• SUPPLIED DATA
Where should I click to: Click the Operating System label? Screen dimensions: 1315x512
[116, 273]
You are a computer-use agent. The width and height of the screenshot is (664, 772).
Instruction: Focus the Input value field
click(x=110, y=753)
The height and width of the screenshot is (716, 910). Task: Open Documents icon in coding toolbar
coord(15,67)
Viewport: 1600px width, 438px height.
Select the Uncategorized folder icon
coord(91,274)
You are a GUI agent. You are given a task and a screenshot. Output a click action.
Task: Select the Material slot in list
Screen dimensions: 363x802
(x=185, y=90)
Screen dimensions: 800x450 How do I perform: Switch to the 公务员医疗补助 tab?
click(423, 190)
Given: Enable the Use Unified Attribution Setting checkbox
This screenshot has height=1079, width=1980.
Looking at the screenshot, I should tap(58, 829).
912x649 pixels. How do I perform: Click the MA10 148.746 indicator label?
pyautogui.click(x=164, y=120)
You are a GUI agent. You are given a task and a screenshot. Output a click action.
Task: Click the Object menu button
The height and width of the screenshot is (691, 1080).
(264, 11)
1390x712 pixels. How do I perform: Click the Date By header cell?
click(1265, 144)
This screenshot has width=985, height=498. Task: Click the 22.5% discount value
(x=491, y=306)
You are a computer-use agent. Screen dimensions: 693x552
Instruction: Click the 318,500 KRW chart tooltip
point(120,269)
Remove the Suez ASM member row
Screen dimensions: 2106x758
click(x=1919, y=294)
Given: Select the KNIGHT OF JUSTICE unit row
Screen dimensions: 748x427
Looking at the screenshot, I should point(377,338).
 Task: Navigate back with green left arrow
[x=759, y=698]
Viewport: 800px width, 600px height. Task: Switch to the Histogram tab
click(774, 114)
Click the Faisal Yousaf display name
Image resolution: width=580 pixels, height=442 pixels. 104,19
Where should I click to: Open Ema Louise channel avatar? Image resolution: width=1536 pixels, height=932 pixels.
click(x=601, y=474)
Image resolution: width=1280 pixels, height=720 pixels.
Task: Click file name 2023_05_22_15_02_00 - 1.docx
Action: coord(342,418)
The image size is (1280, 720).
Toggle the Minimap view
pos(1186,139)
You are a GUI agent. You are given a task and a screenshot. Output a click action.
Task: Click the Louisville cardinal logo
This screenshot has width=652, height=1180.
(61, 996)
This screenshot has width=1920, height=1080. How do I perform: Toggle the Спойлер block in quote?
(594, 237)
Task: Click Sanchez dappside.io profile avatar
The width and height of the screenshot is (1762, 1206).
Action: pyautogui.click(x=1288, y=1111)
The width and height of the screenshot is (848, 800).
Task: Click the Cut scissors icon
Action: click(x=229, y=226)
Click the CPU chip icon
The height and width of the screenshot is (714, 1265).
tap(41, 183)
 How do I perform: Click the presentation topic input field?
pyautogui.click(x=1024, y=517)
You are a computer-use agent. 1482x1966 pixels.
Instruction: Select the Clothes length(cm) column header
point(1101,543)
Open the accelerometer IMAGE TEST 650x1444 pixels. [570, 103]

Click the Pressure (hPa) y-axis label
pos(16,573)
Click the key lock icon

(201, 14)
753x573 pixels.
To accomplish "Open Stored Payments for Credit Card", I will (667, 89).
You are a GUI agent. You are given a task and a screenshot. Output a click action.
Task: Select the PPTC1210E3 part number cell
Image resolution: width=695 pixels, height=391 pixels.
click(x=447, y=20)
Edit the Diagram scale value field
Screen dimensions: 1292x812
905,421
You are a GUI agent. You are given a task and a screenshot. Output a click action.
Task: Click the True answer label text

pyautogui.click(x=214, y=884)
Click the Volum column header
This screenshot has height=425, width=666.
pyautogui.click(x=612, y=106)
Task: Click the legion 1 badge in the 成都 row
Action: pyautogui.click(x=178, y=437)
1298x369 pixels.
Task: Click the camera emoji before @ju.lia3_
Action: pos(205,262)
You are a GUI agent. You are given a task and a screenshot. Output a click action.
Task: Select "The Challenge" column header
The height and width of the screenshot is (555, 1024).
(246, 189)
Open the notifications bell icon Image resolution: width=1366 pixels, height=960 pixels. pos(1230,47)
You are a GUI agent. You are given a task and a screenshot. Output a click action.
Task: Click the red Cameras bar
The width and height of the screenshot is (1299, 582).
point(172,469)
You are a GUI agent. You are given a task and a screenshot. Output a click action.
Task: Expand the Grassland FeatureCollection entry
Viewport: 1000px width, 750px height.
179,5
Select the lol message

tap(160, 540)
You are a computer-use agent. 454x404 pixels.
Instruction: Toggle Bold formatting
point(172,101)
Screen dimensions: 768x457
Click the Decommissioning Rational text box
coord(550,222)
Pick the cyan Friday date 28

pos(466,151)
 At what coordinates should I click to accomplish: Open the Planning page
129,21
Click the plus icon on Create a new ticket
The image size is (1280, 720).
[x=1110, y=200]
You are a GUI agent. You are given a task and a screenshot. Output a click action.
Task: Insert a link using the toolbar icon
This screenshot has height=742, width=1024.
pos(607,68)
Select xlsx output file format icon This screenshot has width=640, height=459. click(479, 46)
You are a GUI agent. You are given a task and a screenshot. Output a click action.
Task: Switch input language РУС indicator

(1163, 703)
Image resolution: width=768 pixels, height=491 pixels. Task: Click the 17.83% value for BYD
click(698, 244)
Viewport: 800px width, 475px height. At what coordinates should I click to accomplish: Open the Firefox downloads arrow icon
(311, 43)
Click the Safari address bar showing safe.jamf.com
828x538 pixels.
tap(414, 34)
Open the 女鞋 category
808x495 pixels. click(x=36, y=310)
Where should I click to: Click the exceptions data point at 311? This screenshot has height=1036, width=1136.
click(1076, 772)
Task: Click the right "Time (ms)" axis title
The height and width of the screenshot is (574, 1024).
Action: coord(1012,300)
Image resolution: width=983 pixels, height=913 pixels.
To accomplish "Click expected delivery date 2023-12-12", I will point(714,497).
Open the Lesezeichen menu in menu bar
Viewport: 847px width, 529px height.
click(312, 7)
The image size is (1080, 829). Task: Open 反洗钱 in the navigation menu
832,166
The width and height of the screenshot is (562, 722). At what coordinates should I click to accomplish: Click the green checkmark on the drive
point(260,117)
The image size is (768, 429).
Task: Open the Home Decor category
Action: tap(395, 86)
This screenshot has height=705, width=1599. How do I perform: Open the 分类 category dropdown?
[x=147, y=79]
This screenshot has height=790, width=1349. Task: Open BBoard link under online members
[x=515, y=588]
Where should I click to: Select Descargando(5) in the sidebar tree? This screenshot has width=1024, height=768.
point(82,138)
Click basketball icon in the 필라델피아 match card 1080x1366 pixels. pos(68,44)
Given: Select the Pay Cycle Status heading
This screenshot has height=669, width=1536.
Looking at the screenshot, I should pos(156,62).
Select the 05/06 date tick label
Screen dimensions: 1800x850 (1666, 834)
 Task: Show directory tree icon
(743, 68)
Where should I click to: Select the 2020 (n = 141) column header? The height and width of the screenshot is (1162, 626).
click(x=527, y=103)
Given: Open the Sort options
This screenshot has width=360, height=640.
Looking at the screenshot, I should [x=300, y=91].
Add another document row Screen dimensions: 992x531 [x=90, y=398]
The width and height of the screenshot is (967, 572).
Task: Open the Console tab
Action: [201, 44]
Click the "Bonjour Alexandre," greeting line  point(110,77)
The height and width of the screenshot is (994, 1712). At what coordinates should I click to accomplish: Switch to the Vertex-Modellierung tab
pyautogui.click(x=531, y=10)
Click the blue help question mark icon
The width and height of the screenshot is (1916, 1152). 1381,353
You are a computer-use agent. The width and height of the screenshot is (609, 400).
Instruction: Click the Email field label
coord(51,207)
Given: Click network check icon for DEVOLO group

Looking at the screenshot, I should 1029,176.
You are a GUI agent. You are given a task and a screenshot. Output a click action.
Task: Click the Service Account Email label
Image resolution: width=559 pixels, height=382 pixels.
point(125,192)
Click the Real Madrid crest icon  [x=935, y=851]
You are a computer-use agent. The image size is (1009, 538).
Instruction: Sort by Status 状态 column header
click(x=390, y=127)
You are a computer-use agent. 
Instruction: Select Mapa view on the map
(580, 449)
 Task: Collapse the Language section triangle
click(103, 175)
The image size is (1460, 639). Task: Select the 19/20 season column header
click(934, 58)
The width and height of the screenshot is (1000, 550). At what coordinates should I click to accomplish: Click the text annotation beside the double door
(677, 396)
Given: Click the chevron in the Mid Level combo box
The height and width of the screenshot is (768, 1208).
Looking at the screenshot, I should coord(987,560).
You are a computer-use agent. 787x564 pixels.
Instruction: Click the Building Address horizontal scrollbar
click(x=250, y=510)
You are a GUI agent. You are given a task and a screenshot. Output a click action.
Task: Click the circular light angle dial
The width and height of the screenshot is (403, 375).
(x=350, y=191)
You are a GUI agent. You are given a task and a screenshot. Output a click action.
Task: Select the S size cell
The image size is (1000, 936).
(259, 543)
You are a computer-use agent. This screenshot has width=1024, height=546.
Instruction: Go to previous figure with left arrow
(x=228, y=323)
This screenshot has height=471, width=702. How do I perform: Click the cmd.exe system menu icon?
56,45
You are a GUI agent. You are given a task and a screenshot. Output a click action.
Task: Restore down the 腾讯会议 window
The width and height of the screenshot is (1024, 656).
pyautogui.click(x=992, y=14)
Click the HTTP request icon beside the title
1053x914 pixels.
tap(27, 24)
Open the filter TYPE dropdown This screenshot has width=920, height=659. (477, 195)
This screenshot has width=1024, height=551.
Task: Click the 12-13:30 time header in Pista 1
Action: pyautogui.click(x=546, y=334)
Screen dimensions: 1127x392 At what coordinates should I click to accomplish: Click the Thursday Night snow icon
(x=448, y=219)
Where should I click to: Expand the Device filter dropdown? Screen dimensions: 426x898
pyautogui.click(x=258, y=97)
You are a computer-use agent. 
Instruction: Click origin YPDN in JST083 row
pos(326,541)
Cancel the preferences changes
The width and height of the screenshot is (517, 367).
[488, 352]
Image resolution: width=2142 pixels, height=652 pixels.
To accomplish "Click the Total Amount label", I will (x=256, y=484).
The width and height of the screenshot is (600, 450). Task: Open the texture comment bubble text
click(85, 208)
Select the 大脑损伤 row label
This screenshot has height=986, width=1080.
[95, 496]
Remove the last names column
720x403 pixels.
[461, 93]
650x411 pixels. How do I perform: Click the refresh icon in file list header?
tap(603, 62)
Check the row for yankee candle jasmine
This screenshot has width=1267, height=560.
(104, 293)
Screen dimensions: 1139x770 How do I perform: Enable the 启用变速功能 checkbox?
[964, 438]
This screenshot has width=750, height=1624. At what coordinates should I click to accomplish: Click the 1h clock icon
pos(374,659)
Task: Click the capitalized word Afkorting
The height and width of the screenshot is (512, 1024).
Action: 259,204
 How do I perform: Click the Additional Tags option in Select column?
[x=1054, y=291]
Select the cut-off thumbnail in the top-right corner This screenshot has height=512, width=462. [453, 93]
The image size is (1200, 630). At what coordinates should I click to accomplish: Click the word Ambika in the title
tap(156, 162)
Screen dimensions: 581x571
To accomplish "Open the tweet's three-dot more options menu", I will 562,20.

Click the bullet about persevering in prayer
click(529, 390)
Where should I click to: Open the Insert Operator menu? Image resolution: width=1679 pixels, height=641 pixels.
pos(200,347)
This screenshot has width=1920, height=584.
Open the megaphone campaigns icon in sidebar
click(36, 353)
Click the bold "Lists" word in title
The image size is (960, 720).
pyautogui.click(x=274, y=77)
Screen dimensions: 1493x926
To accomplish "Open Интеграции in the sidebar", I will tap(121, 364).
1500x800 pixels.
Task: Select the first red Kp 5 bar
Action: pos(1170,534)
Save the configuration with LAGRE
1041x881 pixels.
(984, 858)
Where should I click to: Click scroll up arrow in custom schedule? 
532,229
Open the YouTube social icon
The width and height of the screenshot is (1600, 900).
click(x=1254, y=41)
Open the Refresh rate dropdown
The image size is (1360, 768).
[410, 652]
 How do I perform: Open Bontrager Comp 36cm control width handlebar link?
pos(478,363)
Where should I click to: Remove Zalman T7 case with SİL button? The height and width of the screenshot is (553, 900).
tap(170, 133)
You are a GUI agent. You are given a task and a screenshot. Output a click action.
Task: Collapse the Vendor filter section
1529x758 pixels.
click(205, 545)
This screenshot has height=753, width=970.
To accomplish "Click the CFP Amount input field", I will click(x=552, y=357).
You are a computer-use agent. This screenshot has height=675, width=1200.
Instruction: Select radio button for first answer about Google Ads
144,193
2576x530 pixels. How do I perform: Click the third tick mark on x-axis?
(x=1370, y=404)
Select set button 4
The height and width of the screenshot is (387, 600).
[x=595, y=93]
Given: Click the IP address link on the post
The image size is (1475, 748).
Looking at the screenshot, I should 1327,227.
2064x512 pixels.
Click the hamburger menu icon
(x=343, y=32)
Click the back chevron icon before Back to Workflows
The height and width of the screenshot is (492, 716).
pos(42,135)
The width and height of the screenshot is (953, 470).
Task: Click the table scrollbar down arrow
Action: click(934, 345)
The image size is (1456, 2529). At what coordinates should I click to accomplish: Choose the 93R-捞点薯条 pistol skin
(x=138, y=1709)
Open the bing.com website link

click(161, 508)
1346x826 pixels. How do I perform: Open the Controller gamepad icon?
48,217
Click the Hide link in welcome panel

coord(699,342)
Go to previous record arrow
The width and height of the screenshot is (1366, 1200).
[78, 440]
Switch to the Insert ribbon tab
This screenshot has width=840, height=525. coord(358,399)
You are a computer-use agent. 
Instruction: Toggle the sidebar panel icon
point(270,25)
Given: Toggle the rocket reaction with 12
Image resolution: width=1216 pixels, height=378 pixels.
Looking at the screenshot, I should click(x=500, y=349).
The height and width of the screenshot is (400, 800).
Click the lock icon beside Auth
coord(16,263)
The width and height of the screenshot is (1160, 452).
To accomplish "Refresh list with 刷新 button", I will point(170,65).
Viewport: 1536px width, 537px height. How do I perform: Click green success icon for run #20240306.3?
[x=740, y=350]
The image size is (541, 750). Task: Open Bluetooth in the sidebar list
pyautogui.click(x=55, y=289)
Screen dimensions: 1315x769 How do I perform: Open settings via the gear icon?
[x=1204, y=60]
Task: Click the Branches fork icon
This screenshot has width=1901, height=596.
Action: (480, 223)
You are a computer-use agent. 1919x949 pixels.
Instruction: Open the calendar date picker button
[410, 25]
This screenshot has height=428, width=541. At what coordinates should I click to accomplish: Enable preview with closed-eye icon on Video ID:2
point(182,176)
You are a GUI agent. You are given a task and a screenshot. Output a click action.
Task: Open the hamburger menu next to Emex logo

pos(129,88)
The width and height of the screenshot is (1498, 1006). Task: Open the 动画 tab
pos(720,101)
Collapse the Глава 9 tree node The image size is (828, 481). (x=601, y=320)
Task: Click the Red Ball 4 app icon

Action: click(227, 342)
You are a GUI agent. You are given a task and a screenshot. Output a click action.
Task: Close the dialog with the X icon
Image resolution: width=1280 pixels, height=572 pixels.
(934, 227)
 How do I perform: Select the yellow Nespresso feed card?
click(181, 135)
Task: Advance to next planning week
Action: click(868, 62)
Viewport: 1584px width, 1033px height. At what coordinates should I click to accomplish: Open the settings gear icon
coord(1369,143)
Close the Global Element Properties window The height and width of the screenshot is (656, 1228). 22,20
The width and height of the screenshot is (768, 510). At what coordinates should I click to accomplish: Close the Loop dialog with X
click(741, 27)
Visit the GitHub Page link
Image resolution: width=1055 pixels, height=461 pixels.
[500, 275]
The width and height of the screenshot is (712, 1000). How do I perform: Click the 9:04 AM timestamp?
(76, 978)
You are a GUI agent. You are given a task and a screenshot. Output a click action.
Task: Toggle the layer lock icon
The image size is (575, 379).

• TASK TO CARRY OUT
Would you copy, unchanged, the stretch of the records above that begins at the line containing "Screen dimensions: 363x802" and ends at the line containing "Remove the Suez ASM member row", and only that?

• ANSWER SECTION
Screen dimensions: 363x802
(x=185, y=90)
Screen dimensions: 800x450 How do I perform: Switch to the 公务员医疗补助 tab?
click(423, 190)
Given: Enable the Use Unified Attribution Setting checkbox
This screenshot has height=1079, width=1980.
Looking at the screenshot, I should tap(58, 829).
912x649 pixels. How do I perform: Click the MA10 148.746 indicator label?
pyautogui.click(x=164, y=120)
You are a GUI agent. You are given a task and a screenshot. Output a click action.
Task: Click the Object menu button
The height and width of the screenshot is (691, 1080).
(264, 11)
1390x712 pixels. How do I perform: Click the Date By header cell?
click(1265, 144)
This screenshot has width=985, height=498. Task: Click the 22.5% discount value
(x=491, y=306)
You are a computer-use agent. Screen dimensions: 693x552
Instruction: Click the 318,500 KRW chart tooltip
point(120,269)
Remove the Suez ASM member row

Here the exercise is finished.